- API solutions: I tried https://openrouter.ai to get access to llama-2-70b-chat models but it was so slow (high latency) that I gave up.
- On my MacBook Pro with M1 Pro chip, I can only run models up to 34B, but the inference speed is not great.
- The Mac Studio with M2 Ultra costs around $7000 after tax.
> It's not upgradable but I think it's quite future-proof already with 192GB unified memory, no?
> I won't be able to run games on it but I'm not much of a gamer anyway.
> It weighs almost 8 pounds, meaning that I can carry it to work if I want to.
> It's energy-efficient and doesn't make me hate electricity...
> It's mostly compatible with llama.cpp, so no CUDA support (no exl2 or GPTQ).
> I might want to finetune/train models in the future. Is it possible to do LORA/QLORA on Mac?
- On the other hand, a PC:
> Is upgradable, but the question is: at what cost? If I want to add more VRAM I'll have to buy GPUs that cost between $1000-$2000.
> Draws so much power, esp. with multiple GPUs, so I'll have to keep it at work and SSH into it.
> The case will be heavy and I can't just carry it to places.
> I get to run games on it if I want.
> But even with 2x4090s I get 48GB VRAM, way less than 192GB on the Mac.
> I get full CUDA support for ML and finetuning.
> More hassle to setup, configure, and maintain (esp. if I use Linux) compared to Mac which works OOTB.

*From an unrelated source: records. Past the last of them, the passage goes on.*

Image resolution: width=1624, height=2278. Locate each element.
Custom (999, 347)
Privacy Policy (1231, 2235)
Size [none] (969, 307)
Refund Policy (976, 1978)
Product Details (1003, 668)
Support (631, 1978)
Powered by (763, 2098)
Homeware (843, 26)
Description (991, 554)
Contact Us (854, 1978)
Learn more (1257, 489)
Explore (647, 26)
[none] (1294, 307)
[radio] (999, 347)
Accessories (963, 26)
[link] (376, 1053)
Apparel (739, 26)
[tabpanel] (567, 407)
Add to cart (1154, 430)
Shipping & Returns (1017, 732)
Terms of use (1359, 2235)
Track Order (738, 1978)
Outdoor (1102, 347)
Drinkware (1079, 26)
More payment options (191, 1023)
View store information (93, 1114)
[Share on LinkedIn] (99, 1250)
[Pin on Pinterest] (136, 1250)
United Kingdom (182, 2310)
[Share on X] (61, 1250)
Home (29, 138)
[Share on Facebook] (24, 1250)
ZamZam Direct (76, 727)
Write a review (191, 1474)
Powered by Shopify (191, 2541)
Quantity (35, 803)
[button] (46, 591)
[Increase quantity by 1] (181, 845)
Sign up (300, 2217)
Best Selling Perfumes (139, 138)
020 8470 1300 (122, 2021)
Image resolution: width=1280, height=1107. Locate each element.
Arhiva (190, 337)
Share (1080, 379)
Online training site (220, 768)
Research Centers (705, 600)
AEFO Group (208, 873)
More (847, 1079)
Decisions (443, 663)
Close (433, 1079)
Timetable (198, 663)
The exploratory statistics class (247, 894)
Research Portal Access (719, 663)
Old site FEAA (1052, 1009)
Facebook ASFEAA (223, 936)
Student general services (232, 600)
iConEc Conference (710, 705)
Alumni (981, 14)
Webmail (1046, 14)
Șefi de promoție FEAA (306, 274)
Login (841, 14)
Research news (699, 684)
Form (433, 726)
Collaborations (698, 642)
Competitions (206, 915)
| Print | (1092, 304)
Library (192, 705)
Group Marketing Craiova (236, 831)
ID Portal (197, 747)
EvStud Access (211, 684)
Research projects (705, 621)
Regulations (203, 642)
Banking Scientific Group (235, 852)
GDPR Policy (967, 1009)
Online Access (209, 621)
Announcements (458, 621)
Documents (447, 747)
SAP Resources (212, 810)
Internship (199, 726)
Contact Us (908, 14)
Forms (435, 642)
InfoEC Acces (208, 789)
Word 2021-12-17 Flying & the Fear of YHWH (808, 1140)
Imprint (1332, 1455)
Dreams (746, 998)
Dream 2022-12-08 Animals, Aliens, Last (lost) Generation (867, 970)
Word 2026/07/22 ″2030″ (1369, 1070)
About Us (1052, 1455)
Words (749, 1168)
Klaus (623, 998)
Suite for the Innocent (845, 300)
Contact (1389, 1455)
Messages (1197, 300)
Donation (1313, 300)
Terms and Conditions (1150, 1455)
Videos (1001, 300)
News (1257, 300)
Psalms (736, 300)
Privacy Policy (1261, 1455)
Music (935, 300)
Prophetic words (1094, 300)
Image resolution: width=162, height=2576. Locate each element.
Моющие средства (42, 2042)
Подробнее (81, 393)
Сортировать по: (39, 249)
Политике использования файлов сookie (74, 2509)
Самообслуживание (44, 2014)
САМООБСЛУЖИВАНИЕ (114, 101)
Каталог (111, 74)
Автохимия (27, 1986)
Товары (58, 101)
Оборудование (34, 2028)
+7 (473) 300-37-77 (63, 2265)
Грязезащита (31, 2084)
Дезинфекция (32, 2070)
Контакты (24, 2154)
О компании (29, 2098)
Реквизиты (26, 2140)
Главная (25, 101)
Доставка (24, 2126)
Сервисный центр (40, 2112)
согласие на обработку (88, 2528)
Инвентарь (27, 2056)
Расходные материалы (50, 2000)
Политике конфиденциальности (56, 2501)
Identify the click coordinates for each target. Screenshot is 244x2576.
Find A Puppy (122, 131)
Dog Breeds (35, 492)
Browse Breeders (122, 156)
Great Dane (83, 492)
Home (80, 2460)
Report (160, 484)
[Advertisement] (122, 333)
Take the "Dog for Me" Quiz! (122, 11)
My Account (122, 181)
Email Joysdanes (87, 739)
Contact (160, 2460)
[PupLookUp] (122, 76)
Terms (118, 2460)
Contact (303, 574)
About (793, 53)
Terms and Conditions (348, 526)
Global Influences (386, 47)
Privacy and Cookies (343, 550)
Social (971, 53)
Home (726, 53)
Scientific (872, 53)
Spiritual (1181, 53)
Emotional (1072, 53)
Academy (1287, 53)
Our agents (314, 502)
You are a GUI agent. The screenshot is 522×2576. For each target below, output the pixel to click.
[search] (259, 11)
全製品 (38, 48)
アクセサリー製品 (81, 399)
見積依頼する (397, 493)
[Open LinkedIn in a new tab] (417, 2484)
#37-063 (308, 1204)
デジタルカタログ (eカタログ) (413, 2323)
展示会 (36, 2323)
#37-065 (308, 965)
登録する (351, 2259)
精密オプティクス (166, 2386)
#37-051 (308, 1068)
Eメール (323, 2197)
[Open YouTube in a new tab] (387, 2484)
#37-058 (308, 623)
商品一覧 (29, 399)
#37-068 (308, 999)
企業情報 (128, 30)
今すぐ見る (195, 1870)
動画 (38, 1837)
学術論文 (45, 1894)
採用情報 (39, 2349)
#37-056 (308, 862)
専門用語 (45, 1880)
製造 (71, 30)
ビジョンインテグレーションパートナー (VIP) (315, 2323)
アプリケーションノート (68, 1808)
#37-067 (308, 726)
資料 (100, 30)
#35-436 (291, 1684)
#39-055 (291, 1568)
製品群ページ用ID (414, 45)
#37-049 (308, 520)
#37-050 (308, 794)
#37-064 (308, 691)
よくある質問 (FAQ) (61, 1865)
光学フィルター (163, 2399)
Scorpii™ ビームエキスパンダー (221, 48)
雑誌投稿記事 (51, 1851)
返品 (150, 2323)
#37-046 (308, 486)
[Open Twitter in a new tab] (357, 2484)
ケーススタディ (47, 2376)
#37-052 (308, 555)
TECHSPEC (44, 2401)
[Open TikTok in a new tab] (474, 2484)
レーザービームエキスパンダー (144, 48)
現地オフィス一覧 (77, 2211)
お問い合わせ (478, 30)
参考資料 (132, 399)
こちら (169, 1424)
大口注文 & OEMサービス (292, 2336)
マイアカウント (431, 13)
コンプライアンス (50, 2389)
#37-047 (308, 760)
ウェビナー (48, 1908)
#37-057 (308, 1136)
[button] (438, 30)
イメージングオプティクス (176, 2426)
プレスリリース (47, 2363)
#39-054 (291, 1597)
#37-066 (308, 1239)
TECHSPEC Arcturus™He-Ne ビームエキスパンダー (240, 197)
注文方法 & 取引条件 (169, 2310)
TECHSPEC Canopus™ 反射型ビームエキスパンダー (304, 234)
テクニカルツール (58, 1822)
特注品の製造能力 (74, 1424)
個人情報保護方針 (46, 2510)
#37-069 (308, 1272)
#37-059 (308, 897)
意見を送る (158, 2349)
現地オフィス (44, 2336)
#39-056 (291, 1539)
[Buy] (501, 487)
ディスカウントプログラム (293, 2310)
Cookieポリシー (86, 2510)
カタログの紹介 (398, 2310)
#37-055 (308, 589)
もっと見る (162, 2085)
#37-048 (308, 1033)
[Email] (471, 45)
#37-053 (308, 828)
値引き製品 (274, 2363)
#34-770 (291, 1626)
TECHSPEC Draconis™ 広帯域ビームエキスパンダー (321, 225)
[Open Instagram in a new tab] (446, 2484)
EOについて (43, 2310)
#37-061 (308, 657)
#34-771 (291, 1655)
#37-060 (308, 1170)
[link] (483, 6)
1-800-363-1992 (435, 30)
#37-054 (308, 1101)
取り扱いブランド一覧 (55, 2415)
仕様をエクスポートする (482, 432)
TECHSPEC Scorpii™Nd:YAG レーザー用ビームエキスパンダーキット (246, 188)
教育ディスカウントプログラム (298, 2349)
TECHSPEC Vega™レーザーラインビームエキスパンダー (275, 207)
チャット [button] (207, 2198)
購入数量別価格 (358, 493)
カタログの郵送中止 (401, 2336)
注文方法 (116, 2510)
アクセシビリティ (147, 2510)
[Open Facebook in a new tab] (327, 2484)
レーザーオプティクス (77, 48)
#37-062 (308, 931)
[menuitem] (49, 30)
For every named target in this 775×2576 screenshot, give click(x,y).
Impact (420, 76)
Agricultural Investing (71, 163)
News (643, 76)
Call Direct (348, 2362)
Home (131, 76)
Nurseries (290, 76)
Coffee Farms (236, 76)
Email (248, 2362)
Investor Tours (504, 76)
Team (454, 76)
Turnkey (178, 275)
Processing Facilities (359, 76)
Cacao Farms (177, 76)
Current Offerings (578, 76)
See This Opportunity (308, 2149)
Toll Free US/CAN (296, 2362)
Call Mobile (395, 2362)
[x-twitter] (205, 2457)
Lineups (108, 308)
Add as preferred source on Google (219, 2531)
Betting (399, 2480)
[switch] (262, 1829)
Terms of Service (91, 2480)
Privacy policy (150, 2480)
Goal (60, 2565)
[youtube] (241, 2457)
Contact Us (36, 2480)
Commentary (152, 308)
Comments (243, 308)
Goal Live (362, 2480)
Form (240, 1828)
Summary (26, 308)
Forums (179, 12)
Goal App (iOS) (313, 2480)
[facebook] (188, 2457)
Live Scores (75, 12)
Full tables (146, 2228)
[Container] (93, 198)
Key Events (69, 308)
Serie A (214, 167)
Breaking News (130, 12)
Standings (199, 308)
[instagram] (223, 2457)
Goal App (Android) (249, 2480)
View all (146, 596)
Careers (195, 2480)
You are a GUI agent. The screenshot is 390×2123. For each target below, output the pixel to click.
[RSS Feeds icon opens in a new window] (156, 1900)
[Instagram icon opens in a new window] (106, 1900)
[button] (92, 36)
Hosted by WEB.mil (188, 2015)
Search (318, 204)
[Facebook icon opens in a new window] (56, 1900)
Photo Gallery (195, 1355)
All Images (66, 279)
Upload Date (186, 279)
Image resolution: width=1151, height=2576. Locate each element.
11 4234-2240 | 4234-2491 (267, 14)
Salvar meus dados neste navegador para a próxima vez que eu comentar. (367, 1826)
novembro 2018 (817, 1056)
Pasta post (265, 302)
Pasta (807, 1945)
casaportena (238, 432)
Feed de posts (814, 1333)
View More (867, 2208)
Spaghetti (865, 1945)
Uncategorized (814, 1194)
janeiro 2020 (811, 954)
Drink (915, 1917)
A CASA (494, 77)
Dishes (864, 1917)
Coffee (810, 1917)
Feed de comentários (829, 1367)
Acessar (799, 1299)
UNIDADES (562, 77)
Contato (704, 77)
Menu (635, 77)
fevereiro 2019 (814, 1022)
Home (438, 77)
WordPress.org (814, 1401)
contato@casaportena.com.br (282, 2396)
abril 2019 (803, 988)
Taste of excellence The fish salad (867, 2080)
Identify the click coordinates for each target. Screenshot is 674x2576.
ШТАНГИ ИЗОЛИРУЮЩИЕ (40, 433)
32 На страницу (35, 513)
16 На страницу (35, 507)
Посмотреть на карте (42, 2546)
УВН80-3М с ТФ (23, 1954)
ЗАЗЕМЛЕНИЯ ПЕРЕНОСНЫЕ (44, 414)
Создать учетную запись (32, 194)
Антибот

- I've also tried cloud GPUs but the costs quickly add up. A100s are basically gone, and the rest are so-so. Since I can't let the VM run 24/7, I have to configure the VM every single time I want to run something on GPU, which takes around 30-40 minutes (including downloading the 70B models...)
I appreciate any comments you have about what I should do... Thanks!
Reasoning: This setup is sufficient for the inference of models up to 13B (quantized) and for QLoRA training of the 7B models (4bit q). It is also adequate for experimental training of smaller models like 300M. Thus, this is suitable for tweaking and experimentation on a very small scale.
When I need to train larger models, there is always the option of using the cloud. Lambda Labs offers economical prices for this. For training with huge datasets and 34B and larger models, you might want to consider DeepSpeed with ZERO3, which can significantly reduce the cost of training, even with Amazon or Azure instances.
Running 70B models will end up being costly. If you will not run this in production mode 24/7 with a profit turnover, then it does not make sense to invest in your own infrastructure.
I've used runpod a bit, they have serverless which is good for sporadic inference. For training LoRAs I used their regular cloud offering (which can be switched off), they have volumes so you shouldn't need to re-download models (although if they're stale for a long period of time I think they reclaim them).
It's certainly not perfect, their product is also not mature. But I got a lot done, and for not a lot of money.